Bizler, AKP yalanlarıyla sinir krizleri geçirenler, insanlara ihtiyaç duymadıkları bir şeyi vermeye, dayatmaya çalışanlarız. O yüzden akılcı ve mantıklı açıklamalarımız ya “Cık, öyle değil o” diyen kaş göz kaldırma duvarlarına çarpıp çarpıp parçalanıyor, ya da “Ya bırak ya” reddedişleriyle sönüp gidiyor. İyice delleniyoruz, “Bu memleketten cacık olmaz” a getiriyoruz muhabbeti. Basın “haber ulaştırma” işlevini “yalan pazarlama” göreviyle ikame ettikçe iyice çaresiz kalıyoruz. Yanı başımızda, aynı veya benzer bir yolun yolcusu olarak görmeyi umduklarımız da eski acı ve ızdıraplarının hesabını görmek umuduyla AKP’ye olan mesafelerini mesafeli tutuyorlar, “yalan söylüyorlar ama olsun, eskiler daha beterdi” söyleminin iç burkan sığınağında. İyice kahroluyoruz. Bir de birileri çıkıp “demek siz de darbeci, militarist ve jakobensiniz” dediğinde tam oluyor. Bir çay koyup sigara sarıyoruz efkarlı efkarlı.

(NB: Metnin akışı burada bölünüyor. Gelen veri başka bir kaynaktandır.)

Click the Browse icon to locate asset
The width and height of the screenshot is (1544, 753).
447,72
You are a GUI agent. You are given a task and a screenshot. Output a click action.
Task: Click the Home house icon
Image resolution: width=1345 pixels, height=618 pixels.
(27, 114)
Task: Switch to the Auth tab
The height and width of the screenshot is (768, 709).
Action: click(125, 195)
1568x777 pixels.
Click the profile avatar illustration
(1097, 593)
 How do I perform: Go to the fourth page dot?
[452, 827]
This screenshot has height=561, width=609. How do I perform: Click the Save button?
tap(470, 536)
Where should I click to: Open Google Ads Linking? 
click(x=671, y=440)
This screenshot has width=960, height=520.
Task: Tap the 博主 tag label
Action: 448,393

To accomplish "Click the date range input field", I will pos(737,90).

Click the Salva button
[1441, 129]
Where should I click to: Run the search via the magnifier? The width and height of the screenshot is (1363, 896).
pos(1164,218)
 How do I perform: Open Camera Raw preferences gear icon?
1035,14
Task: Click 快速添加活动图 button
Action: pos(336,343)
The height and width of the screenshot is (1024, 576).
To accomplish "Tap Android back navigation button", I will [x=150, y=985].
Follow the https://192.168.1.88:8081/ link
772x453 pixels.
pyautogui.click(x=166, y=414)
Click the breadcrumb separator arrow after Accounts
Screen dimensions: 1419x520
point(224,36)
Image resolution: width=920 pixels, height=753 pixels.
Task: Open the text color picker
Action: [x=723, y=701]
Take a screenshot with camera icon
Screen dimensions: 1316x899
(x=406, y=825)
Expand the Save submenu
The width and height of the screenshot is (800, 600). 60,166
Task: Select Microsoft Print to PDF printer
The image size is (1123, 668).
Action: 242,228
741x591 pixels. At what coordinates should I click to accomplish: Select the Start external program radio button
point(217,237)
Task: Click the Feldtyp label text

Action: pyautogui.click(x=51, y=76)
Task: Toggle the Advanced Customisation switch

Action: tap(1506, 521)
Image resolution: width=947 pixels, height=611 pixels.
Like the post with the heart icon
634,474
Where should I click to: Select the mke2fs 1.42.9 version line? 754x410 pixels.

Ne yapmalı peki? Aslında durum o kadar da kötü değil. Bir defa yalnız değiliz. Yalnız değilsin abla. En büyük gücümüz de bu. Ondandır ki Twitter’a, Zaytung’a ve bazen de Ekşisözlük’e girdiğimizde bir rahatlıyoruz, bir sırıtıyoruz. AKP’yle, militarist söylemle, artık ninni rütbesine terfi etmiş eski tip CHP jargonuyla, bizden başka herkesin ortak sloganı olan vatan-millet-sakarya komedisiyle ve neo-liberalizmin vicdansız akılsızlığıyla dalgasını geçenleri gördükçe yalnız olmadığımızı hatırlıyoruz. Elimize Uykusuz tutuşturulduğunda soğuk bir kış akşamında battaniye altına girmiş gibi gevşiyoruz.
Ve bir kez daha farkediyoruz : Yıllar süren acıların ördüğü, vurdukça sağlamlaşan o inkar duvarlarını yıkmak yerine etraflarından dolanmak lazım, mizah ve kahkahanın inanılmaz gücüyle. O duvarların arkasında saklanan inanmaya muhtaç ruhlara dokunmanın, “Gel abi, daha güzel bir gelecek için şöyle geliver” demenin, sen bizdensin sen değilsinin kısır döngülerine kapılmadan muhabbet etmenin tek yolu bu.
Zor iş, herkesten çok kendinle dalga geçebilmenin en temel önşart olduğu bir iş. E biz de yapamayacaksak bunu, kim yapabilir ki başka?
Biz de yapmayacaksak bunu, kim yapar ki başka?